INSTRUCTION:
Reproduce, with no changes, the lines from the one containing "Image resolution: width=638" through the one containing "Show password is", both included.

RECORDED INFORMATION:
============================================================
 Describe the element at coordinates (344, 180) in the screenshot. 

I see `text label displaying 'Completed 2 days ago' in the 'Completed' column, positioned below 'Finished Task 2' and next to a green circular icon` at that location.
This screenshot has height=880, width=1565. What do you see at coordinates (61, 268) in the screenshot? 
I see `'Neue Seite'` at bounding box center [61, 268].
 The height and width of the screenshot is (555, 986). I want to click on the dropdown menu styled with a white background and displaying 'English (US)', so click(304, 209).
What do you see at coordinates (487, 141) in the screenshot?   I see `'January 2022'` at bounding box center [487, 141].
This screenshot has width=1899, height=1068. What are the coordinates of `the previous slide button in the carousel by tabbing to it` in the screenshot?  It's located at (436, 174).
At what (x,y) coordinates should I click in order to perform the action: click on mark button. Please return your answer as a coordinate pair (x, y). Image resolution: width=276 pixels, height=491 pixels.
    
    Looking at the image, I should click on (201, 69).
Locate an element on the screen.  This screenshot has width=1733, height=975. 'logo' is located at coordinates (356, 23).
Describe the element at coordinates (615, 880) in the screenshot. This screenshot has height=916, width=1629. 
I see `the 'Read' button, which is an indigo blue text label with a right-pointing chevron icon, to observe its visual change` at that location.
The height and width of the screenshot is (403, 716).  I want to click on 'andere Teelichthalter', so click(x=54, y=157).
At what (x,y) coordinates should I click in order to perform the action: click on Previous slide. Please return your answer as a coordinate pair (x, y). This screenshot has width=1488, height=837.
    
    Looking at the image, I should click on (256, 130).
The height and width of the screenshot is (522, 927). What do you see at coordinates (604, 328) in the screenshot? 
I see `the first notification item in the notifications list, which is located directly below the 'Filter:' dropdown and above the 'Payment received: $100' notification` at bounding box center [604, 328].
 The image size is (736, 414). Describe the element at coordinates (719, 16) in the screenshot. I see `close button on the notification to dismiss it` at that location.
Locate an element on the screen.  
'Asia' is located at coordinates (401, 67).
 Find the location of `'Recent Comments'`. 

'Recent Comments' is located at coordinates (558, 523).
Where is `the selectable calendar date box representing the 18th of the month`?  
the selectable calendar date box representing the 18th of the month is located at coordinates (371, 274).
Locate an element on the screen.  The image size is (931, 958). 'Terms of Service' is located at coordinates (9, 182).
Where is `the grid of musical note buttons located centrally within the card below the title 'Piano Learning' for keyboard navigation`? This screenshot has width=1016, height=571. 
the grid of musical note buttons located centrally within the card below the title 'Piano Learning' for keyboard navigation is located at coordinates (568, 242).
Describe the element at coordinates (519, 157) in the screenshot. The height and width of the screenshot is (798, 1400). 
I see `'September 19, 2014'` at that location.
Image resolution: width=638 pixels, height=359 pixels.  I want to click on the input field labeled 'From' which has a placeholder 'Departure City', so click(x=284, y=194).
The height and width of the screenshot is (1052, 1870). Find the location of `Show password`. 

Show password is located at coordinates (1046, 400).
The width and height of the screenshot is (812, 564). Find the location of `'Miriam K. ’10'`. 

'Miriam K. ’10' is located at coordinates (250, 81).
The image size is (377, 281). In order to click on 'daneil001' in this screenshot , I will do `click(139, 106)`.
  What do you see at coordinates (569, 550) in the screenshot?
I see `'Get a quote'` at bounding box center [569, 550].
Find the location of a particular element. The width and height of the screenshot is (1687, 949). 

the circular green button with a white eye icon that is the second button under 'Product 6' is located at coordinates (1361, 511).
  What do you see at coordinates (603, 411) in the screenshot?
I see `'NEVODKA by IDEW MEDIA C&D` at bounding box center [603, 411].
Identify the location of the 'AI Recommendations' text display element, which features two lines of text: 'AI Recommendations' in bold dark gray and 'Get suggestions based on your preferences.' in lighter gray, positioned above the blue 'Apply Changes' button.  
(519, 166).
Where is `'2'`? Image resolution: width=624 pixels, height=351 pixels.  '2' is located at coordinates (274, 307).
============================================================
SOLUTION TO THE EXERCISE:
Image resolution: width=638 pixels, height=359 pixels.  I want to click on the input field labeled 'From' which has a placeholder 'Departure City', so click(x=284, y=194).
The height and width of the screenshot is (1052, 1870). Find the location of `Show password`. 

Show password is located at coordinates (1046, 400).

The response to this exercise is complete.